With our ingrained distrust of the Chinese, it does not come as a surprise that Beijing’s emphatic assertion that India should host the BRICS summit in the latter part of this year despite the confrontation in Ladakh, has been greeted with suspicion by the media.
In an editorial titled “Push and pull”, the Times of India opined, “Perhaps China is pursuing grey zone tactics with India. This means China will continue to be aggressive with India, as and when it deems fit, but without leading to all out conflict”. It also dismissed President Xi Jinping’s decision to attend the meeting personally as throwing “another crumb” to strengthen cooperation.
The TOI’s scepticism is understandable, but after we have examined every other ulterior motive, can we not entertain the possibility that China is backing us because it needs us? That its rapid disengagement in Ladakh stems from more than just a desire to return to the status quo ante, and is an attempt to re-engage India in its main endeavour: the creation of a multipolar world order, in the wake of economic globalisation and the collapse of the Westphalian international order?
This was the original purpose of BRICS after its formation in 2008. It attained its most explicit formulation in BRICS’s Delhi declaration in 2012 and was on its way to becoming the mainstay of the China-India relationship when Indian foreign policy was abruptly reversed by Prime minister Narendra Modi in 2014.
The celerity with which Chinese troops are fulfilling the commitment to disengage with ours in the Pangong Lake region of Ladakh, the speed with which the corps commanders have moved to the next stage of disengagement, and the establishment of a hotline between foreign ministers S. Jaishankar and Wang Yi have confirmed that Beijing’s purpose had not been to acquire more territory in Ladakh but to force India into a much-needed reappraisal of bilateral relations after six years of Modi rule.
Had strategic dominance been its goal, it would have captured all the heights along the Shyok river, and most of the Depsang plains last May while the Indian army was still in peacetime mode.

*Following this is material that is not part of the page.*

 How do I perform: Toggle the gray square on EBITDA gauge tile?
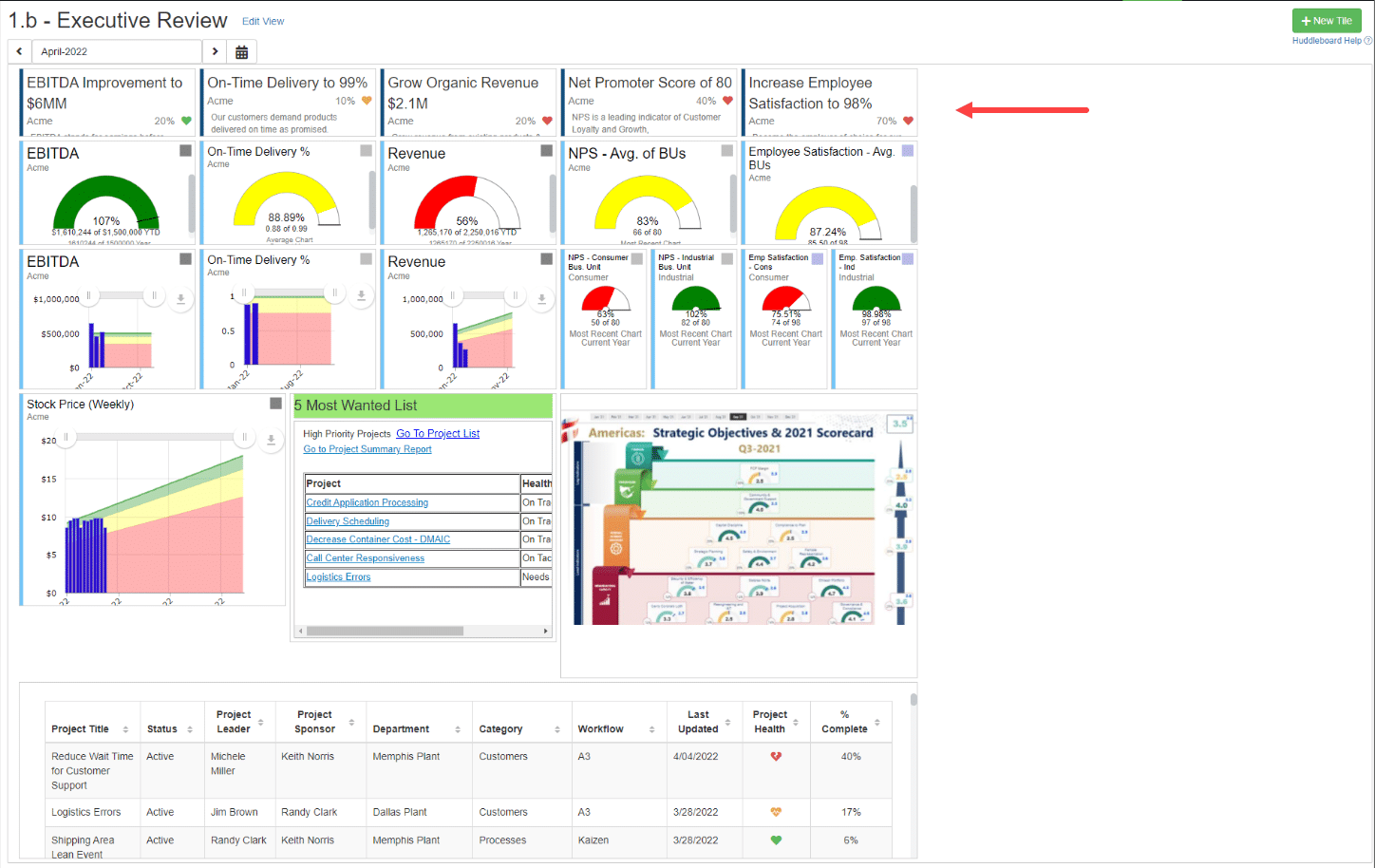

That it did not do so then was a clear indication that it did not want a rupture but a reappraisal of its relations with India, in particular a reaffirmation that the Modi government still intended to honour India’s commitment to a multipolar world rather than taking sides in the evolving US-China rivalry.
The skill with which the disengagement has been achieved despite these obstacles is therefore commendable. But it is only the first step towards lasting peace. To consolidate it, we need to shed our mantle of righteousness and find the mote in our own eye before we start examining the beam in theirs.
How the Chinese see us
Seeing how the Chinese perceive us has been made a good deal easier by a 33-page assessment of the sources of our growing estrangement titled ‘The Behavioral Logic behind India’s Tough Foreign Policy toward China‘, written by Hu Shisheng and Wang Jue and released on December 7, 2020.

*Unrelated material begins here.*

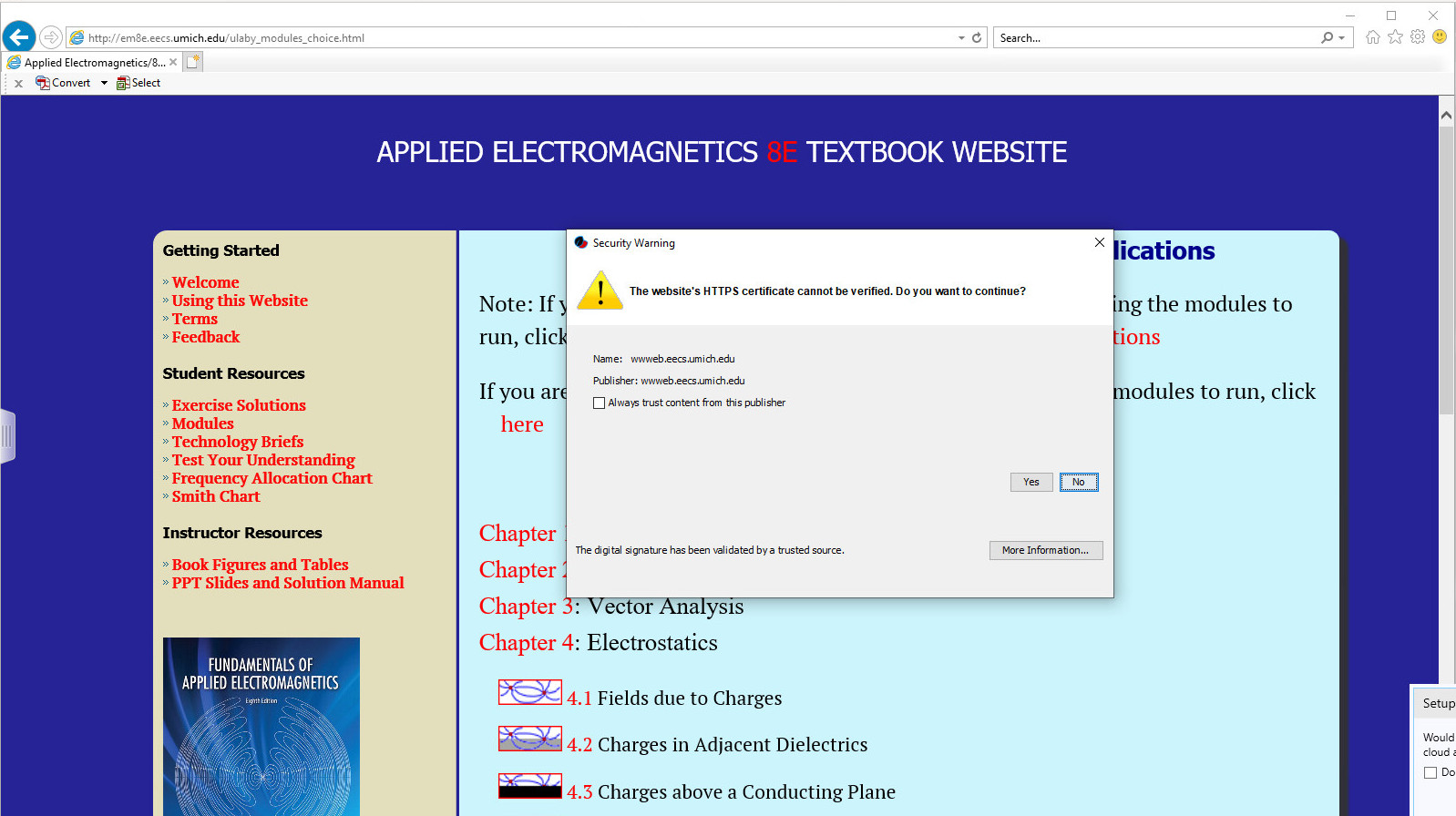Tick the checkbox in the Setup popup
This screenshot has height=816, width=1456.
click(x=1430, y=772)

Hu Shisheng, is not an analyst to be taken lightly. He is the director of the Institute for South Asian Studies, of the China Institutes of Contemporary International Relations (CICIR) and its leading expert on South Asia, especially on India and Pakistan. CICIR is one of China’s most influential think tanks and comes directly under the Ministry of State Security (MoSS), China’s external intelligence establishment. His paper, therefore, deserves careful study.

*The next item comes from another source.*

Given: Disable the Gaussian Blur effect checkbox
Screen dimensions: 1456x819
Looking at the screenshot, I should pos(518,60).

In December, Hu had written an op-ed in the Global Times that accurately summed up the contradictions in India’s foreign policy. “India’s mentality toward multilateral mechanisms has been changing,” Hu Shisheng noted. “The trend is particularly obvious this year. On the one hand, New Delhi hopes to become a leading force to reshape the current international order. On the other hand, its multilateral diplomacy has increasingly become pro-West and Sinophobic.”
He added, “India is less interested in multilateral mechanisms where China plays a leading role. Clearly, India wants to prevent (these) multilateral mechanisms from boosting China’s rise. In the BRICS and SCO, India rarely makes efforts to promote internal unity, but tries to dismantle aspects of them from within.”
Hu and Wang’s research paper on the subject is far more detailed and delicately nuanced. Regrettably, however, it starts on a resoundingly false note: They blame India squarely for the Galwan incident on June 15, and treat it as an irresponsible solo adventure “planned and led by Colonel Santosh Babu of the Indian Army in pursuit of credit or reward”. As evidence of this, they point to the absence of medical backup for the Indian soldiers that was allegedly responsible for most of their deaths.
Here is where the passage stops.